▶ _THE REQUEST_:
Swap "breadcrumb link" for "navigation link" in the data between the lines holding "The height and width of the screenshot is (512, 511)." and "Looking at the screenshot, I should [300, 200].", inclusive, and write those lines out again with nothing else changed.

** Start INFORMATION SHOWN **

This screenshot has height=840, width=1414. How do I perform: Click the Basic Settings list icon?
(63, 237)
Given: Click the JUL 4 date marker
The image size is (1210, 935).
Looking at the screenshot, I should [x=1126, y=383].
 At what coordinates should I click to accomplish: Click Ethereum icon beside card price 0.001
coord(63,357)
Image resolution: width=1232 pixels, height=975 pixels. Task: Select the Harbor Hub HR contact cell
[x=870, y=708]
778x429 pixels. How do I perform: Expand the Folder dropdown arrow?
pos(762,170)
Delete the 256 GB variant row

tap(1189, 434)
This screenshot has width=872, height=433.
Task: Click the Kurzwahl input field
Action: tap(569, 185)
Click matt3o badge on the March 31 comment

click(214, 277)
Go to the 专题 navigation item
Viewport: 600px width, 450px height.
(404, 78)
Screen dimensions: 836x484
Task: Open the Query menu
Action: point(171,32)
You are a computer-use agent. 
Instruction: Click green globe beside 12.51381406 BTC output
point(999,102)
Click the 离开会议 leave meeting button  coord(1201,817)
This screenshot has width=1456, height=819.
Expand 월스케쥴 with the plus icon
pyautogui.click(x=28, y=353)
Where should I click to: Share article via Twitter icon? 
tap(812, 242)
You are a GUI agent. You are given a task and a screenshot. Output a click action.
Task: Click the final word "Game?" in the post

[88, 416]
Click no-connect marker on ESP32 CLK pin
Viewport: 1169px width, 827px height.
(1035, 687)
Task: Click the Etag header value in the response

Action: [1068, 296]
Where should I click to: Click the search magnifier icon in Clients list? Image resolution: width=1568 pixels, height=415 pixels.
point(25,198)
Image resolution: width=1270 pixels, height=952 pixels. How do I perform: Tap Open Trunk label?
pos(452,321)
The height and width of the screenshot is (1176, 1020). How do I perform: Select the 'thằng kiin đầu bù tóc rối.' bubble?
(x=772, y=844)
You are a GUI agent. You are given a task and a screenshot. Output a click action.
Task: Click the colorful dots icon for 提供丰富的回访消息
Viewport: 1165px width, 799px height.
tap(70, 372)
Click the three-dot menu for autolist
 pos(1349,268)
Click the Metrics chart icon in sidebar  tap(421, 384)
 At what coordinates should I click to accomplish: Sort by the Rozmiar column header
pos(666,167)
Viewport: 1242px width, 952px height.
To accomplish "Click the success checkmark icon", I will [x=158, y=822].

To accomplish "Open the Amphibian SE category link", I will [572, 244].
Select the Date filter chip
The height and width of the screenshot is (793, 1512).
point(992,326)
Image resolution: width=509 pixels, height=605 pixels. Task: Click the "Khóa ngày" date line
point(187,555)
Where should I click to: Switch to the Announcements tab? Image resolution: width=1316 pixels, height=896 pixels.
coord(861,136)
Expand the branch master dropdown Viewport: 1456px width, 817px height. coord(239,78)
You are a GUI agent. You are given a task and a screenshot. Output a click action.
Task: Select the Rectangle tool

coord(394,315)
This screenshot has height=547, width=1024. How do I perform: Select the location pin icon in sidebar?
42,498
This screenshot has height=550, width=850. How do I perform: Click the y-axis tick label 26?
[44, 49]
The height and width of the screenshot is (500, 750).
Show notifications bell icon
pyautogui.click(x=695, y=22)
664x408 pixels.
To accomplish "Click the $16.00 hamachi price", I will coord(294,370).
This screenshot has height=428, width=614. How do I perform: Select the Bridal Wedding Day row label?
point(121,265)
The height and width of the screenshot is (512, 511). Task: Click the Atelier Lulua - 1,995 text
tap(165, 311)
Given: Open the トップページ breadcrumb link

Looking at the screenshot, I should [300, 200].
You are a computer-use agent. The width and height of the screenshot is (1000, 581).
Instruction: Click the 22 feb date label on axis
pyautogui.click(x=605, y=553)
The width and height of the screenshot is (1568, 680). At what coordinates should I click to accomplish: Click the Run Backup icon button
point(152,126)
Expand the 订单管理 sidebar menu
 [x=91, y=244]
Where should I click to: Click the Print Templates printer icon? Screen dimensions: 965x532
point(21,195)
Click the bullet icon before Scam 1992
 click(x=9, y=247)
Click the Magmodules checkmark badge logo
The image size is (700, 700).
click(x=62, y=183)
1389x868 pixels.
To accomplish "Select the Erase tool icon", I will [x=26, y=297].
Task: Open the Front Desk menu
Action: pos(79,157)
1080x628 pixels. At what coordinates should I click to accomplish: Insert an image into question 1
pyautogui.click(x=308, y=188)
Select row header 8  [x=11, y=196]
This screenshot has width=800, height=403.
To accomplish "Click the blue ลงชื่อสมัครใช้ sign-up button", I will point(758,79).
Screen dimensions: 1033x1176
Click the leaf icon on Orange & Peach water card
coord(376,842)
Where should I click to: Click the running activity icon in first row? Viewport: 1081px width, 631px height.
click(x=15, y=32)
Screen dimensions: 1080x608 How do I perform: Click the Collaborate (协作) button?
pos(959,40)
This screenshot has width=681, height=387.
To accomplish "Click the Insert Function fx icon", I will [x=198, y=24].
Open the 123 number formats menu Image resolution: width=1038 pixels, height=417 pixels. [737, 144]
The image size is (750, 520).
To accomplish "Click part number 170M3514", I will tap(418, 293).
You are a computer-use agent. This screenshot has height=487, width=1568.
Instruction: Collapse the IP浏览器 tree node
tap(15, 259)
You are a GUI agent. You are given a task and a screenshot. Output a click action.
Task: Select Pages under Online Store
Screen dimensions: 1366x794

** End INFORMATION SHOWN **

▶ _THE SOLUTION_:
The height and width of the screenshot is (512, 511). Task: Click the Atelier Lulua - 1,995 text
tap(165, 311)
Given: Open the トップページ navigation link

Looking at the screenshot, I should [300, 200].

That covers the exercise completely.